● TASK STATEMENT
Each line that holds the word "agent" counts once; give the total for the records below and nothing else.

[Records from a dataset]
⟨

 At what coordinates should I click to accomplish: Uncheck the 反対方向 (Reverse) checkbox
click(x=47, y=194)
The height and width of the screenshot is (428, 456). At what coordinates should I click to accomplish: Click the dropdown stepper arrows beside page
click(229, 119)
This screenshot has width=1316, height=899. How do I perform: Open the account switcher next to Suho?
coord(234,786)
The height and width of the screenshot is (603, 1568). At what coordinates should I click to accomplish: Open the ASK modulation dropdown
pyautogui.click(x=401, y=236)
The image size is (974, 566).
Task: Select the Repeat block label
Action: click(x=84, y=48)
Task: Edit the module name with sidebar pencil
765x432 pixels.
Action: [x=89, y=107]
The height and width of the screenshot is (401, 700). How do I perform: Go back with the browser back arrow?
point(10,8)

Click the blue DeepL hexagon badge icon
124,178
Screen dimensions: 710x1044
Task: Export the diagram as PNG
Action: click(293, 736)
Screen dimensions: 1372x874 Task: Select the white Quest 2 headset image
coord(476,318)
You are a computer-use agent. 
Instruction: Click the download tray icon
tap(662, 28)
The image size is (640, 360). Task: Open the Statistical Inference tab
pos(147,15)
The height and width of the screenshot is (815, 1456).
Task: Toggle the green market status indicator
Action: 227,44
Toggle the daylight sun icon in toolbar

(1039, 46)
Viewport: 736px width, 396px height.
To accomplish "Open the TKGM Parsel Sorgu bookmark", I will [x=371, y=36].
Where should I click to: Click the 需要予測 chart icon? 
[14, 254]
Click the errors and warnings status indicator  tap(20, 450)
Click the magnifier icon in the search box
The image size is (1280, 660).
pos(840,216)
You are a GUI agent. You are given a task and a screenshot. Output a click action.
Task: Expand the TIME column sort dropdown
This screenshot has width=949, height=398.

⟩

● PROBLEM SOLUTION
2